Without including any pictures, write out all the records word for word.

◇ ◇ ◇

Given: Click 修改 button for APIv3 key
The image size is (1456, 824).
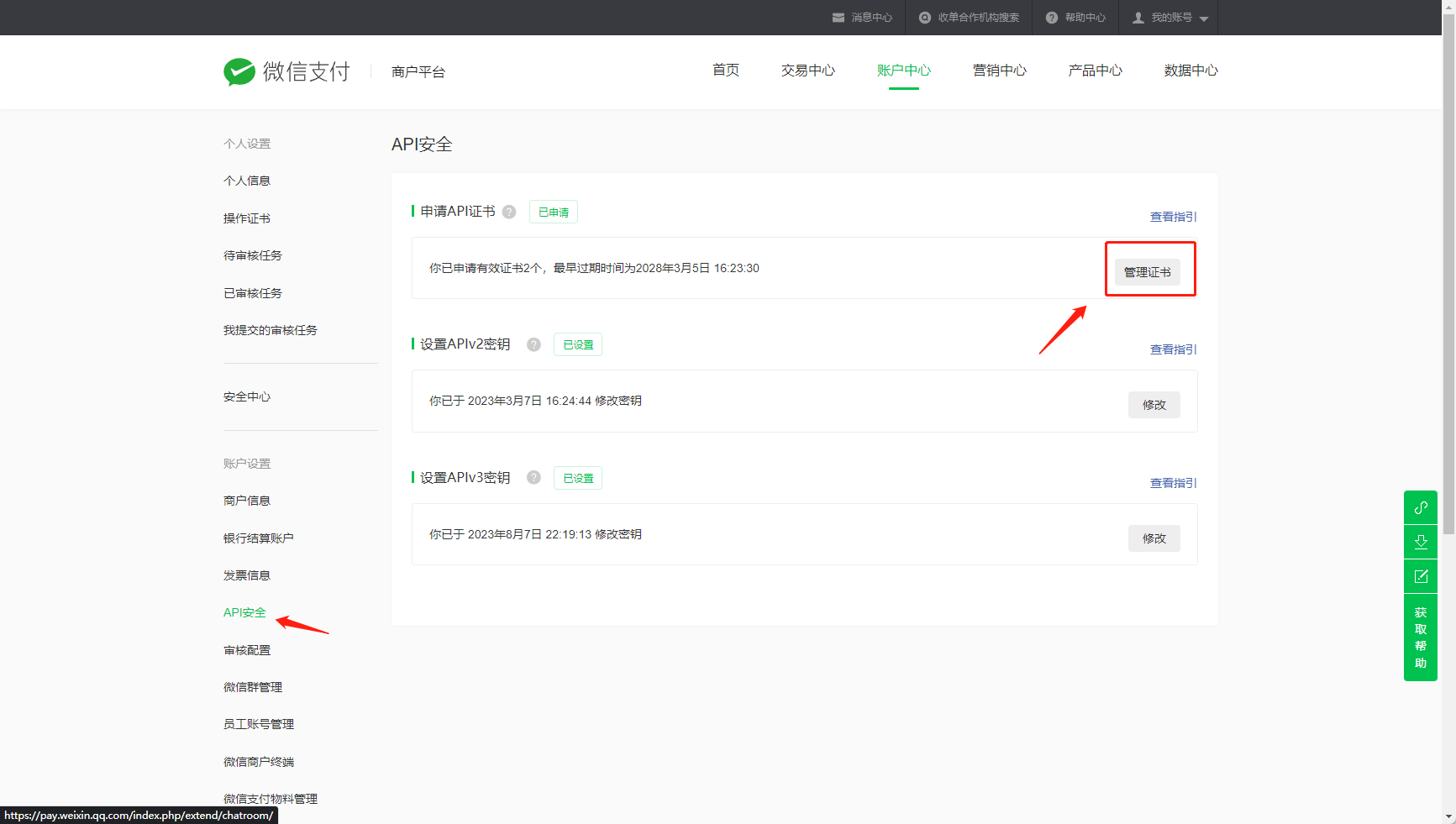Looking at the screenshot, I should point(1154,538).
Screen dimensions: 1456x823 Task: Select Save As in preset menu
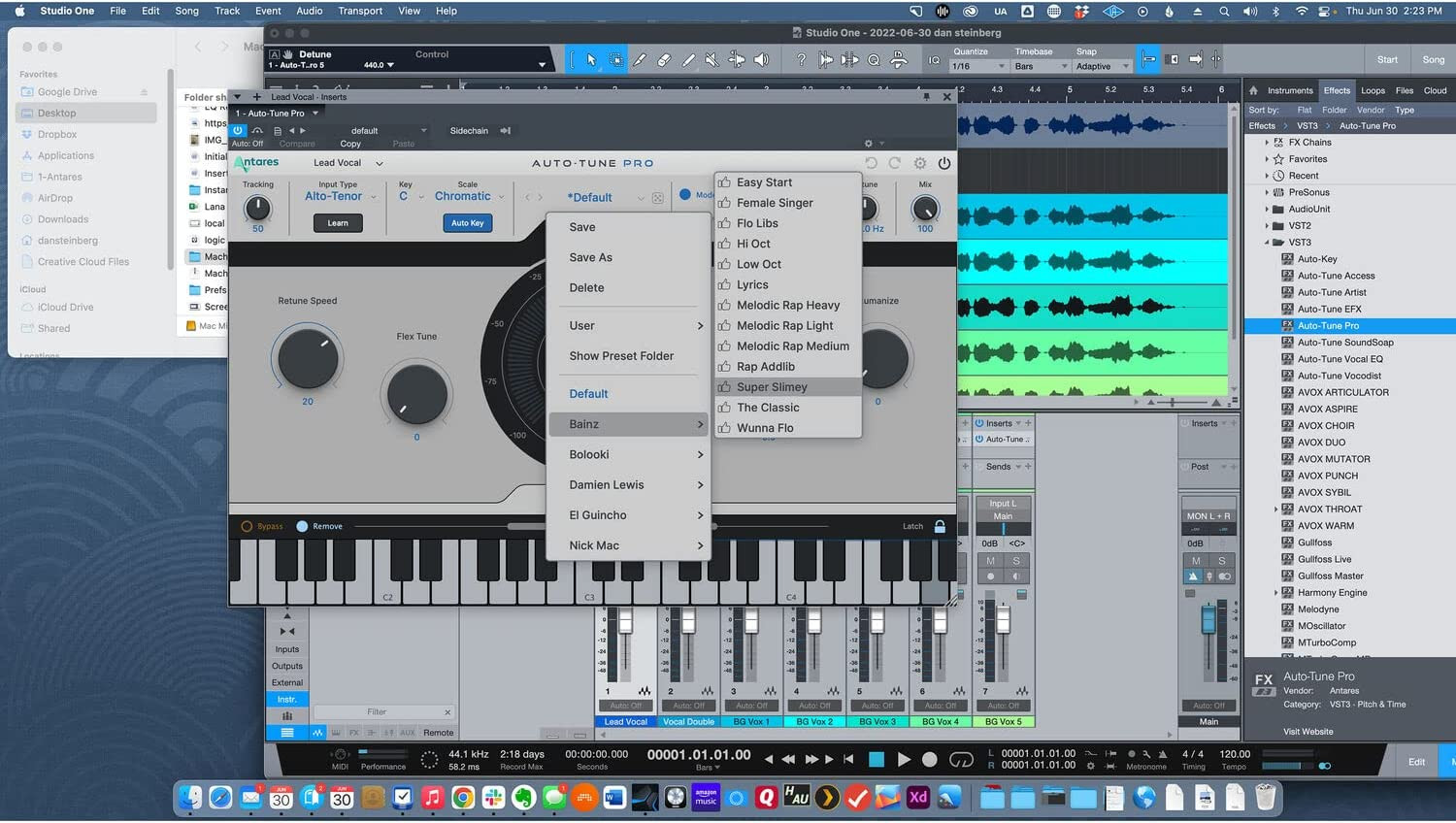point(590,257)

◇ ◇ ◇

_Response_.
Given: Click 修改 button for APIv3 key
The image size is (1456, 824).
Looking at the screenshot, I should point(1154,538).
Screen dimensions: 1456x823 Task: Select Save As in preset menu
point(590,257)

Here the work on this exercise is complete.